Personal data, even pseudonymised, must be kept in a secure environment for no longer than is necessary for the purposes for which the data are processed. Data may be deleted or anonymised as soon as it is no longer necessary for the original purpose. The retention period depends on the purpose of the processing and the recommendations from national data protection authorities.

2.  **Obligations under the data controller**

The data controller is required to set a retention period, which must be justified by the purpose of the processing and documented in the Record of processing activities (Art. 30 of the GDPR), and if necessary in the Data Protection Impact Assessment (DPIA) (Art. 35). The controller shall be responsible for, and be able to demonstrate compliance with all principle of GDPR Art.5. Individuals concerned by the use of their data must be clearly informed of the retention period and the retention policies in the privacy notice (Art. 13) or when collecting data (Art.14).

If the data linkage process required an approval from the Data Protection Authorities, the retention period for pseudonymised data depends on the period specified in the approval from the national information security authority.

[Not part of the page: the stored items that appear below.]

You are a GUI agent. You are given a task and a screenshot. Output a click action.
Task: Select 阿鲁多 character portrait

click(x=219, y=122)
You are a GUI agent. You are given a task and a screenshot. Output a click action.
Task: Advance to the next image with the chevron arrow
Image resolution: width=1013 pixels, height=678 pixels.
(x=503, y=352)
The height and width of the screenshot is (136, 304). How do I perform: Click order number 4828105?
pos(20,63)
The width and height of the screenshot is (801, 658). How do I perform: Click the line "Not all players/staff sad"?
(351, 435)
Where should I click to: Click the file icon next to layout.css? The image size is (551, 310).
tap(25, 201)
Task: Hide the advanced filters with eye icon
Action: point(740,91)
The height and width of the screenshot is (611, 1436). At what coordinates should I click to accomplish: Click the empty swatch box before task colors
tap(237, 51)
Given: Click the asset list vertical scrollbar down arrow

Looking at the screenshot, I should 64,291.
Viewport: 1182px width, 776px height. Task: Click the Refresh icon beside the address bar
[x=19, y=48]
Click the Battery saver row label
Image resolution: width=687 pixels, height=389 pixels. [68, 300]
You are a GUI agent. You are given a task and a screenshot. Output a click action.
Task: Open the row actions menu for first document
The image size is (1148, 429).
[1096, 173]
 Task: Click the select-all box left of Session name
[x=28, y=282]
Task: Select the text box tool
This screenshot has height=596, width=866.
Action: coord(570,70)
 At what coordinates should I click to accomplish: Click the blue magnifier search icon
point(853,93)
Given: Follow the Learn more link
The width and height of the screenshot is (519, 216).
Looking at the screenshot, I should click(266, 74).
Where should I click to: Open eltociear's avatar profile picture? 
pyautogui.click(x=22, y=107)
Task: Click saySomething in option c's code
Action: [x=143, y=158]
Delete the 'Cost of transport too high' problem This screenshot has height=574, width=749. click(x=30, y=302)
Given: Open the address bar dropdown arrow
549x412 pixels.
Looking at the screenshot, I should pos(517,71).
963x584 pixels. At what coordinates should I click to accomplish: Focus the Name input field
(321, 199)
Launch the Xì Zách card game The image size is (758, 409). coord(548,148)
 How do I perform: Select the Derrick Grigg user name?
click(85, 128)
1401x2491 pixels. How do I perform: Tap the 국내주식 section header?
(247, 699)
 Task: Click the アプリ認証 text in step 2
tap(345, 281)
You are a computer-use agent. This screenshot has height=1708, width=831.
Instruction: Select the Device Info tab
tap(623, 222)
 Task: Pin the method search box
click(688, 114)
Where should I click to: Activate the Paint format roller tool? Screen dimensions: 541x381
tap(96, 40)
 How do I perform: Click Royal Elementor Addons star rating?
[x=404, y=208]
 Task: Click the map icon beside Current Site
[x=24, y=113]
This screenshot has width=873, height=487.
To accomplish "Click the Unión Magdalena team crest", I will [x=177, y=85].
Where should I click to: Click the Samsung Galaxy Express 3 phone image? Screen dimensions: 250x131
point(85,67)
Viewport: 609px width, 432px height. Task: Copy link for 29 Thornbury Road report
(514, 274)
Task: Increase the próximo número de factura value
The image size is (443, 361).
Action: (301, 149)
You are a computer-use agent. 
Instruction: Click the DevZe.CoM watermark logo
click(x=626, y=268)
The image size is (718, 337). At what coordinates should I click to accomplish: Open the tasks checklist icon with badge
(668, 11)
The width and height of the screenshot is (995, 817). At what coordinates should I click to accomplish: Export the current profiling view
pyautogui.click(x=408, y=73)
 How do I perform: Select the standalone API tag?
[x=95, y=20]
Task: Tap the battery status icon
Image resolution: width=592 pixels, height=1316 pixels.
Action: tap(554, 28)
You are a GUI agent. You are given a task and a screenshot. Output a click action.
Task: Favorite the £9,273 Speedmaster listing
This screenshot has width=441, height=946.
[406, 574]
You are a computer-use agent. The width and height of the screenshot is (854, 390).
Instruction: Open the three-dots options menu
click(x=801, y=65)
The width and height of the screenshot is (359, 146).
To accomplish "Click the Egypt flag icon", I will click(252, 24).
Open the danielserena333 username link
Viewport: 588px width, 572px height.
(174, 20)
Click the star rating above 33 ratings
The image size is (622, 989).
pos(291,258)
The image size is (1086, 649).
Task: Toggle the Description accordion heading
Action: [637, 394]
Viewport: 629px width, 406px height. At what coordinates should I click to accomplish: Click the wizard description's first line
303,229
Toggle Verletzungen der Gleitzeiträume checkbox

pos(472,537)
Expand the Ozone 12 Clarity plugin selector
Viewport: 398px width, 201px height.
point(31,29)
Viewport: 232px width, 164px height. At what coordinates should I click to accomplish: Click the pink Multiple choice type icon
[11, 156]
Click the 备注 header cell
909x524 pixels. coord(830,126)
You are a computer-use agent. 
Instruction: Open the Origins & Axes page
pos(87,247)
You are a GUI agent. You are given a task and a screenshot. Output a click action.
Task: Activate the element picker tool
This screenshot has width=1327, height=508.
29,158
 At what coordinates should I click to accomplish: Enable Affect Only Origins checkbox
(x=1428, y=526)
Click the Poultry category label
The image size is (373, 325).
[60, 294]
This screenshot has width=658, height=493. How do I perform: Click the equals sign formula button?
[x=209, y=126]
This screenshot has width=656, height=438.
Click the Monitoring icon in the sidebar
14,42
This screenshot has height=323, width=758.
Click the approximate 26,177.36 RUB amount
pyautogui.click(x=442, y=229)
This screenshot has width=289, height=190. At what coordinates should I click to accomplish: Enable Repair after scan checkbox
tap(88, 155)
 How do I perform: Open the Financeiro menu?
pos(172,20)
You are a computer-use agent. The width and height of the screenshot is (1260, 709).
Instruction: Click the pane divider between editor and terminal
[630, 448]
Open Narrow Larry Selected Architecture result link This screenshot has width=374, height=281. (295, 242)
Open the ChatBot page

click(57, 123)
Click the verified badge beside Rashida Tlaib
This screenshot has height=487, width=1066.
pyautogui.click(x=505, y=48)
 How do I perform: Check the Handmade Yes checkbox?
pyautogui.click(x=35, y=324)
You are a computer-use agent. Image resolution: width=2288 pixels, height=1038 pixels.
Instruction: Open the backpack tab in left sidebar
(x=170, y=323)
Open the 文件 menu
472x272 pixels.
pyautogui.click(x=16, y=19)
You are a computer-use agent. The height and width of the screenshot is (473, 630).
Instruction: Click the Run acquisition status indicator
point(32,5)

The same applies to the retention of the UPI and pseudonymised identifiers by the TTP.

# Risk management

## Evaluation of risk level

As data linkage is considered as ‘*high-risk processing’*, a DPIA must be carried out by the data controller or its DPO, before any processing of personal data begins, to assess and mitigate risks to the rights and freedoms of persons.

The DPIA must report:

-   A detailed description of the processing (purpose, nature of the data, categories of data subjects, recipients).
-   An assessment of the risks to individuals’ rights and freedoms.
-   The measures envisaged to mitigate these risks (technical and organisational measures).
-   Justification of the necessity and proportionality of the processing.

National Data Protection Authorities may publish lists of processing operations requiring a DPIA. The [European Data Protection Board](https://www.edpb.europa.eu/sme-data-protection-guide/data-protection-basics_en) has established nine criteria to help identify high-risk processing operations. If at least two criteria are met, a DPIA is generally required[^3].

[^3]: [*THE EDPB’S 9 CRITERIA FOR DPIAS (.pdf) - European Data Protection Board* ](https://keepabl.com/wp-content/uploads/2025/03/The-EDPBs-9-DPIA-Criteria-Keepabl-Infographic.pdf)

## Mitigation measures

Based on the different purposes of data linkage, different risks might be mitigated and reported in the DPIA. The DPIA should include the specific measures to mitigate risks and the procedures for incident responses.

Within data linkage, common mitigation measures encompass:

-   **Pseudonymisation**: direct identifiers are replaced with unique pseudonyms.
-   **Encryption**: data is encrypted.
-   **Access Controls**: only authorised personnel can access the data through multi-factor authentication or role-based permissions.
-   **Audits**: all actions are tracked (who accessed what, when, and why) with immutable logs and versioning of datasets.
-   **Separation of environments**: isolation of staging, linkage, validation and analysis environments to prevent data leakage.
-   **Incident response plan**: breaches are detected via automated monitoring, reported to the DPA and remediated according to a previously defined plan.